→ MATERIAL PROVIDED

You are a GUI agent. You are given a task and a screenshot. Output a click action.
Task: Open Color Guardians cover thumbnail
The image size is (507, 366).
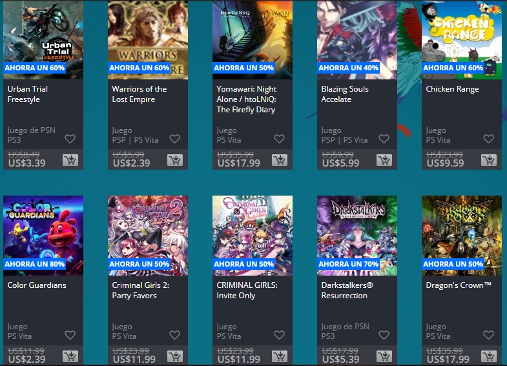coord(43,236)
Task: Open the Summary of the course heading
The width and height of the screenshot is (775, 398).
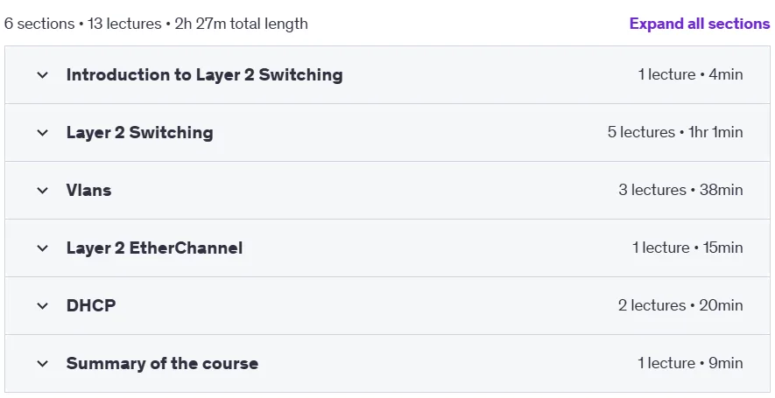Action: pos(162,363)
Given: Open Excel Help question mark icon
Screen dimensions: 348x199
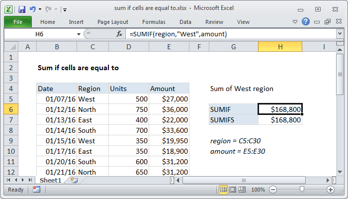Looking at the screenshot, I should (306, 22).
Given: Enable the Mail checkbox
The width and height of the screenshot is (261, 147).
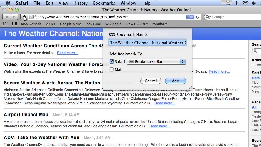Looking at the screenshot, I should coord(112,70).
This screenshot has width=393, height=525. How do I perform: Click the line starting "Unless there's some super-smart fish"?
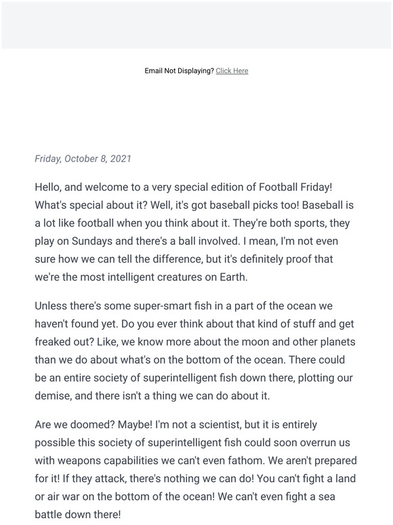pos(184,306)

→ YOUR TASK
With every picture left out, print exactly the lines from the one containing "Given: Enable the Mail checkbox" through the final line of the material above.

→ REPLY
Given: Enable the Mail checkbox
The width and height of the screenshot is (261, 147).
Looking at the screenshot, I should coord(112,70).
This screenshot has width=393, height=525. How do I perform: Click the line starting "Unless there's some super-smart fish"?
pos(184,306)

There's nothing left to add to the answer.